### Exercise details
From the records below, please repeat exactly the line that has "[Zwart - bekijk kleur] (121, 796)", the line that has "Streaming (357, 185)", and every line between them, and nothing else.

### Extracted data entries
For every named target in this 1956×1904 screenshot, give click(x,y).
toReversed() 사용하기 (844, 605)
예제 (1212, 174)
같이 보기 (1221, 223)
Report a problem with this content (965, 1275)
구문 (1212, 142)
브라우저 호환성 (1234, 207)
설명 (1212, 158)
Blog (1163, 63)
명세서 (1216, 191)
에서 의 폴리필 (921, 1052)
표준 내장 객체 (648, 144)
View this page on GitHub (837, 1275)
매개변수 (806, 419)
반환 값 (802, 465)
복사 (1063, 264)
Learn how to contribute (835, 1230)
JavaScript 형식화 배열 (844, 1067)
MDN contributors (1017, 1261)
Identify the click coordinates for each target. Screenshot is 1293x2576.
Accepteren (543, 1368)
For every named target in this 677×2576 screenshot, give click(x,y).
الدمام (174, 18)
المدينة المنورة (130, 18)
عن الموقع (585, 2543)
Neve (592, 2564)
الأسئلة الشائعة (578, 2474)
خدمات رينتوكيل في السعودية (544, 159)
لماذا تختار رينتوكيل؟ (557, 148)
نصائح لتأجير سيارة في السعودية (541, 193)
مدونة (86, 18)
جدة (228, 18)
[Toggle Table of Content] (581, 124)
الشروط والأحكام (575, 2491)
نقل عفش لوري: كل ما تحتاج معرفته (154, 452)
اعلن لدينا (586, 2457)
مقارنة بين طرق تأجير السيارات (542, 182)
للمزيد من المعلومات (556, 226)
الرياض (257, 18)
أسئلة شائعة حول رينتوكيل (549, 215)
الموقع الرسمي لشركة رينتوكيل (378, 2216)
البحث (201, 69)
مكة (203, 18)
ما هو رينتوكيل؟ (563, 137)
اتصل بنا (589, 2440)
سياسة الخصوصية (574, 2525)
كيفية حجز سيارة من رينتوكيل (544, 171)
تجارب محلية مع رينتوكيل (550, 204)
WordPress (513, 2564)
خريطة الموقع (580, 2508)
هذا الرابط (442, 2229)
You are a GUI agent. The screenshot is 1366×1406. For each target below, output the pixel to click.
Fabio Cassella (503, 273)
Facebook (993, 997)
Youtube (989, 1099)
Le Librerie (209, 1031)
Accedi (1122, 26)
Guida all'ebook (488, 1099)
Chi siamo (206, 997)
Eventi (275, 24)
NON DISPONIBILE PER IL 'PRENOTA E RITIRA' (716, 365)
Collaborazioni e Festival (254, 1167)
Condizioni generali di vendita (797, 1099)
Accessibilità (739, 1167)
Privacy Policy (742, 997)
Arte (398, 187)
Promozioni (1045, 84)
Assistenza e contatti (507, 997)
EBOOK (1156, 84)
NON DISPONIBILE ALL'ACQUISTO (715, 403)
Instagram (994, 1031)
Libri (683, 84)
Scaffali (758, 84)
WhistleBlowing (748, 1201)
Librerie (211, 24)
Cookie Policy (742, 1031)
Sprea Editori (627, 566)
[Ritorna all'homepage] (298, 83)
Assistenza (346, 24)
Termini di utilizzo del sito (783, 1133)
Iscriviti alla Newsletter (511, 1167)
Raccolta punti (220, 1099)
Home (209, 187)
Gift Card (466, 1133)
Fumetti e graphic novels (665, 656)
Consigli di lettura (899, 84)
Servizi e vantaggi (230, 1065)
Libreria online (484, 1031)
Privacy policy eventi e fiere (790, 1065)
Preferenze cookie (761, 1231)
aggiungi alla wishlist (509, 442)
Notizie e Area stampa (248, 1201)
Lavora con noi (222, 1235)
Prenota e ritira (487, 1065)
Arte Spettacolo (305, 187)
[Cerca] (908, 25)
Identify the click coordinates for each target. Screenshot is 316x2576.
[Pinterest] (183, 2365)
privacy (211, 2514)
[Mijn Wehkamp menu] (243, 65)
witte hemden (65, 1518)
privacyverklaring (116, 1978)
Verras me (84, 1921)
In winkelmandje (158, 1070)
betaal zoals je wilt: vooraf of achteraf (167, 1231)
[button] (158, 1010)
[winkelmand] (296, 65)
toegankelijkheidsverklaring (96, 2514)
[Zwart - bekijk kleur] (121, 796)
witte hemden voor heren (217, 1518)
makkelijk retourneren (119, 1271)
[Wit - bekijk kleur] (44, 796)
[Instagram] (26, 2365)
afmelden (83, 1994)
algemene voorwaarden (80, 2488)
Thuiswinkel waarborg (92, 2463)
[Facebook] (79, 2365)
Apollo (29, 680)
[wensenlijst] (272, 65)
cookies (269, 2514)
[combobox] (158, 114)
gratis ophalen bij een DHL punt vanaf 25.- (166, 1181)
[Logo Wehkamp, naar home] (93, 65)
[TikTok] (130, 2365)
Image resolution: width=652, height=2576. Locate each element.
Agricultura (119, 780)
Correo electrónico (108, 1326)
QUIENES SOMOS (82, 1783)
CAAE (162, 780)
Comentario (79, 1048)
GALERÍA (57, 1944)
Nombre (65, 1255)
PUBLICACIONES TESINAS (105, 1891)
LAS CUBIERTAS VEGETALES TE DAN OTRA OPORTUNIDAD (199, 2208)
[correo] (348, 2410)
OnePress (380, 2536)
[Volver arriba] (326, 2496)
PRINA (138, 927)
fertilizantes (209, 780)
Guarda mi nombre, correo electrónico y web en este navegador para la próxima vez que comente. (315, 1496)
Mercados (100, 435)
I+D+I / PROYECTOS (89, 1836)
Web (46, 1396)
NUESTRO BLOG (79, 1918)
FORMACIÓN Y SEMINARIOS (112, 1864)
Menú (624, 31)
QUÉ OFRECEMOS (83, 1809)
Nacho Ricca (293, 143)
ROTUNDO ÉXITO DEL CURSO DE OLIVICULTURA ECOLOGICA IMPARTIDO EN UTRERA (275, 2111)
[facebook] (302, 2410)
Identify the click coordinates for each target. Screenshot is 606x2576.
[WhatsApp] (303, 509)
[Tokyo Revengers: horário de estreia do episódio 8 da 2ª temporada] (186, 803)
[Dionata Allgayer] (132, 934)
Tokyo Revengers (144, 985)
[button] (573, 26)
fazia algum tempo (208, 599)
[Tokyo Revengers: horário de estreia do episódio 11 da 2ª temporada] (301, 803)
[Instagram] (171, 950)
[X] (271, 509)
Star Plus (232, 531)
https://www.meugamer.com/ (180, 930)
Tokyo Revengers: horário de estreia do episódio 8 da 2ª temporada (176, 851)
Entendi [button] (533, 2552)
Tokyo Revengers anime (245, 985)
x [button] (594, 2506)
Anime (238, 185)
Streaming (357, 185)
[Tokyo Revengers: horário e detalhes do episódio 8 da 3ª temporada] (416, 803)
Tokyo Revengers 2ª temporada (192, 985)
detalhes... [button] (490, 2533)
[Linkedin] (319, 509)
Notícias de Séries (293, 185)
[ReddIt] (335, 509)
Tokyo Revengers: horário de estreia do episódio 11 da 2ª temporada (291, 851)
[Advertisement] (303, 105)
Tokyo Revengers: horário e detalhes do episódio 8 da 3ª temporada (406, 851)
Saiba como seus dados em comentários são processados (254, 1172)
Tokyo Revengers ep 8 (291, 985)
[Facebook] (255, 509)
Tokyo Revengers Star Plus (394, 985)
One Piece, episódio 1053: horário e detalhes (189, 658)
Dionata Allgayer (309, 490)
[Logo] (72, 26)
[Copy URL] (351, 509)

### Response below
[Zwart - bekijk kleur] (121, 796)
witte hemden voor heren (217, 1518)
makkelijk retourneren (119, 1271)
[Wit - bekijk kleur] (44, 796)
[Instagram] (26, 2365)
afmelden (83, 1994)
algemene voorwaarden (80, 2488)
Thuiswinkel waarborg (92, 2463)
[Facebook] (79, 2365)
Apollo (29, 680)
[wensenlijst] (272, 65)
cookies (269, 2514)
[combobox] (158, 114)
gratis ophalen bij een DHL punt vanaf 25.- (166, 1181)
[Logo Wehkamp, naar home] (93, 65)
[TikTok] (130, 2365)
Image resolution: width=652, height=2576. Locate each element.
Agricultura (119, 780)
Correo electrónico (108, 1326)
QUIENES SOMOS (82, 1783)
CAAE (162, 780)
Comentario (79, 1048)
GALERÍA (57, 1944)
Nombre (65, 1255)
PUBLICACIONES TESINAS (105, 1891)
LAS CUBIERTAS VEGETALES TE DAN OTRA OPORTUNIDAD (199, 2208)
[correo] (348, 2410)
OnePress (380, 2536)
[Volver arriba] (326, 2496)
PRINA (138, 927)
fertilizantes (209, 780)
Guarda mi nombre, correo electrónico y web en este navegador para la próxima vez que comente. (315, 1496)
Mercados (100, 435)
I+D+I / PROYECTOS (89, 1836)
Web (46, 1396)
NUESTRO BLOG (79, 1918)
FORMACIÓN Y SEMINARIOS (112, 1864)
Menú (624, 31)
QUÉ OFRECEMOS (83, 1809)
Nacho Ricca (293, 143)
ROTUNDO ÉXITO DEL CURSO DE OLIVICULTURA ECOLOGICA IMPARTIDO EN UTRERA (275, 2111)
[facebook] (302, 2410)
Identify the click coordinates for each target. Screenshot is 606x2576.
[WhatsApp] (303, 509)
[Tokyo Revengers: horário de estreia do episódio 8 da 2ª temporada] (186, 803)
[Dionata Allgayer] (132, 934)
Tokyo Revengers (144, 985)
[button] (573, 26)
fazia algum tempo (208, 599)
[Tokyo Revengers: horário de estreia do episódio 11 da 2ª temporada] (301, 803)
[Instagram] (171, 950)
[X] (271, 509)
Star Plus (232, 531)
https://www.meugamer.com/ (180, 930)
Tokyo Revengers: horário de estreia do episódio 8 da 2ª temporada (176, 851)
Entendi [button] (533, 2552)
Tokyo Revengers anime (245, 985)
x [button] (594, 2506)
Anime (238, 185)
Streaming (357, 185)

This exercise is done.